Ms Meng had been accused of misleading banks into processing transactions for Huawei that violated conditions of American sanctions against Iran.

Appearing in a Brooklyn courtroom on Friday afternoon by video link, the Huawei executive plead not guilty to multiple fraud charges but agreed to accept responsibility for misrepresenting the company’s business dealings in Iran.

She said that she told HSBC that Skycom, a company operating in Iran in violation of US sanctions, was a “local partner” of Huawei, rather than a subsidiary of the Chinese firm.

In exchange, the Justice Department agreed to drop charges of fraud against Ms Meng in December 2022 – four years after she was first arrested – as long as she does not contest any of the US government’s factual allegations within the case.

Following the agreement, Nicole Boeckmann, the acting US attorney for the Eastern District of New York said that the CFO’s admissions confirmed that she made “multiple material misrepresentations” regarding the firm’s dealings in Iran, in order to preserve the company’s baking relationship with HSBC.

“Meng’s admissions confirm the crux of the government’s allegations in the prosecution of this financial fraud – that Meng and her fellow Huawei employees engaged in a concerted effort to deceive global financial institutions, the US government and the public about Huawei’s activities in Iran,” she said in a statement.

The US Justice Department has said that it will continue to prepare for a trial against Huawei, which remains on a trade blacklist over concerns that the company’s products could facilitate Chinese spying.


Following her video link court appearance, Ms Meng attended the British Columbia Supreme Court in Vancouver, where Justice Heather Holmes approved the request to withdraw the extradition order.

Outside the court, Ms Meng read a statement. “Over the last three years my life has been turned upside down,” she said.

“It was a disruptive time for me as a mother, a wife and as a company executive. But I believe every cloud has a silver lining. It really was an invaluable experience in my life.
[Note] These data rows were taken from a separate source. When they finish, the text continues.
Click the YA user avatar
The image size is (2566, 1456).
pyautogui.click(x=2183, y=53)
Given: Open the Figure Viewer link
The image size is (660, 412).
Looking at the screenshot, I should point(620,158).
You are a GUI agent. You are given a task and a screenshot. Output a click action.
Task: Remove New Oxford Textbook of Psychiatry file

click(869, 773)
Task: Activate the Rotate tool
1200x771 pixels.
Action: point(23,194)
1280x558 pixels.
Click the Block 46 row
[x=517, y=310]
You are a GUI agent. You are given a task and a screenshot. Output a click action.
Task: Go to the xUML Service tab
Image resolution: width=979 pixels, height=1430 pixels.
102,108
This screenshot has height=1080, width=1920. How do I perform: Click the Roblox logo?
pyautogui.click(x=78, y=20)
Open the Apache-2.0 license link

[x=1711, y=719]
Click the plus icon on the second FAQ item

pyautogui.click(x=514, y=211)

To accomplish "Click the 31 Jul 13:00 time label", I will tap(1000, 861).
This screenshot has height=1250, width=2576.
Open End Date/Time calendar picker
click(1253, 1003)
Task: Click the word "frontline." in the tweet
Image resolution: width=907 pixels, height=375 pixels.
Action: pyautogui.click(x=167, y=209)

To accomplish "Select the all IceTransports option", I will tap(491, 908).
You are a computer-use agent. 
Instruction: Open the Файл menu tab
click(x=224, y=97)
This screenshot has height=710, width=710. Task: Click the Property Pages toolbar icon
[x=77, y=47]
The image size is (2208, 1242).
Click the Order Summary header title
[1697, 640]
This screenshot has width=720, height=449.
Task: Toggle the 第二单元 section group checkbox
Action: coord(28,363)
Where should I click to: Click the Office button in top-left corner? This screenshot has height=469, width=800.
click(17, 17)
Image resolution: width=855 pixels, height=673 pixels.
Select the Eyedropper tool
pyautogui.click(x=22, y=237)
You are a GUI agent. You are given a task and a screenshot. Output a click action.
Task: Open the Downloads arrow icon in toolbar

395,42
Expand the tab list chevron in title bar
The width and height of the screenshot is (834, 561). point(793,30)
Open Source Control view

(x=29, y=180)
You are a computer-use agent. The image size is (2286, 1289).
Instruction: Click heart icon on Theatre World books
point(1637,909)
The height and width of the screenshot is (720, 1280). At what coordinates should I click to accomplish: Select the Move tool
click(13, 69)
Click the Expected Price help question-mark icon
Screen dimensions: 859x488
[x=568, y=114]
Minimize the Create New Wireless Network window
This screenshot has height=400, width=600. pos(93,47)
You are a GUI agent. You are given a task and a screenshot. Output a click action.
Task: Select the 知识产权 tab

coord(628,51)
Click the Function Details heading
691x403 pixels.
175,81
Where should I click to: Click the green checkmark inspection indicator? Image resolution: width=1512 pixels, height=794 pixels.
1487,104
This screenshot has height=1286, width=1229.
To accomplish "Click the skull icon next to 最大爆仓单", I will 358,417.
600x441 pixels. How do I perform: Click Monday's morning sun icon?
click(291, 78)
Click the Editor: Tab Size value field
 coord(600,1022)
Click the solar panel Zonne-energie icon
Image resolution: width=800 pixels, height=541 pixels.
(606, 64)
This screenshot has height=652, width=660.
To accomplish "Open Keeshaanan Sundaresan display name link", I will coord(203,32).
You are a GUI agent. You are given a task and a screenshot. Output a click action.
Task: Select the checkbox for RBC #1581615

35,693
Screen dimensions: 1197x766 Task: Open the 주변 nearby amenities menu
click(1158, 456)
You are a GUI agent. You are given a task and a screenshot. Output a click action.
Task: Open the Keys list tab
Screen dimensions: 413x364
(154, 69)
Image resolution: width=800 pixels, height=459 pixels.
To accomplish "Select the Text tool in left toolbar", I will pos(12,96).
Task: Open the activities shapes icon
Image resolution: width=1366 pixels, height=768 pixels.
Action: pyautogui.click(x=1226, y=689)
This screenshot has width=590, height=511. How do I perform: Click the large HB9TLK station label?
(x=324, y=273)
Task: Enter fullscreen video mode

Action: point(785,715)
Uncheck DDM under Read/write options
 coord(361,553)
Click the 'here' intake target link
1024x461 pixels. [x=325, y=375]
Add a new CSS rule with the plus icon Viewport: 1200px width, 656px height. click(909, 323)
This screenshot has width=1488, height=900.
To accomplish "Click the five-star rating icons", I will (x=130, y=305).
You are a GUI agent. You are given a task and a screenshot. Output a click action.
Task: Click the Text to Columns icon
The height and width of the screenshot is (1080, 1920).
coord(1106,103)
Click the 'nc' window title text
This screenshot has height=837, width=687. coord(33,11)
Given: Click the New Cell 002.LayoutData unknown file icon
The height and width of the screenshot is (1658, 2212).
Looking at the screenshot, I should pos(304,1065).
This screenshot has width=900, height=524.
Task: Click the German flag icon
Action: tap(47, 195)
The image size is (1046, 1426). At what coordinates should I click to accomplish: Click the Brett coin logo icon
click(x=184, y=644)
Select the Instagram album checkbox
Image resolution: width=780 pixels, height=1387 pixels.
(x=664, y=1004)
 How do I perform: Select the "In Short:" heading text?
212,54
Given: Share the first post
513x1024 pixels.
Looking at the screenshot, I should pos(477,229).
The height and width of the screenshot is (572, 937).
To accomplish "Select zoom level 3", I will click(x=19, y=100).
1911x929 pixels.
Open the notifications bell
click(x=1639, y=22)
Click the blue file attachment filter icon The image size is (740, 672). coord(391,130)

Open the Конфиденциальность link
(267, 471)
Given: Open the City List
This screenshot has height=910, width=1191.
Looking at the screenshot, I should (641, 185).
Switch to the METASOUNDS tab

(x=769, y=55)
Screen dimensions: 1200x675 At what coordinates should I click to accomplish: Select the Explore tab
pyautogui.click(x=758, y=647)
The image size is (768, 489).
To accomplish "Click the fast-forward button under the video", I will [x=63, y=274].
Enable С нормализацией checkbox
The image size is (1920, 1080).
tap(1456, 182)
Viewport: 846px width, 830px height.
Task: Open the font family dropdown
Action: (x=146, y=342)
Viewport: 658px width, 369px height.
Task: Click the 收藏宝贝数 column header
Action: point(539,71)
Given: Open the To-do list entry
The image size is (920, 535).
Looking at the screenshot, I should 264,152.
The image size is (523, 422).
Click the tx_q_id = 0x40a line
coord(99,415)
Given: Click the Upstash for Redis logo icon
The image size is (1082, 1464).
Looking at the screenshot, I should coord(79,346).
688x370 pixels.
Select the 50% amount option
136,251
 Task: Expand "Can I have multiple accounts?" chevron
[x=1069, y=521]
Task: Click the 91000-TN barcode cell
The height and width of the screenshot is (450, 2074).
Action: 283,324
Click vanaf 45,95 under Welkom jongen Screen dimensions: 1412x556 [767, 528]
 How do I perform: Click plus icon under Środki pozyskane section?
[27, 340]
I will never forget all the good wishes I received.

Ms Meng also thanked the Canadian government for upholding the rule of law, expressed her gratitude to the Canadian people, and apologised “for the inconvenience” she caused.

Shortly thereafter, she boarded an Air China flight for Shenzhen, China.

Since December 2018, China has insisted that the charges against the two Michaels were unrelated to Ms Meng’s arrest, but the timing of their release bolster’s Canada’s suggestion that the Canadians had been arbitrarily detained.

Colin Robertson, a former Canadian diplomat, told Canada’s public broadcaster the CBC: “China … up until now, has said that there’s been no linkage between the two, but by putting them on the plane tonight, they’ve clearly acknowledged that this was hostage-taking.”

“It reminds me of the swaps you used to have of spies in the Cold War,” he said.

Former diplomat and president of the Canadian International Council, Ben Rowswell, added that the detention of the two Canadians set a “terrible precedent”.

“One can only hope, the fact that it didn’t get what they wanted – Meng Wanzhou was not free for these three years – and based on the really large international coalition of countries that came together to condemn China, that they will think hard about practicing such hostage diplomacy a second time.”

Earlier this year, more than 65 countries came together to support Canada’s Declaration Against Arbitrary Detention in State-to-State relations.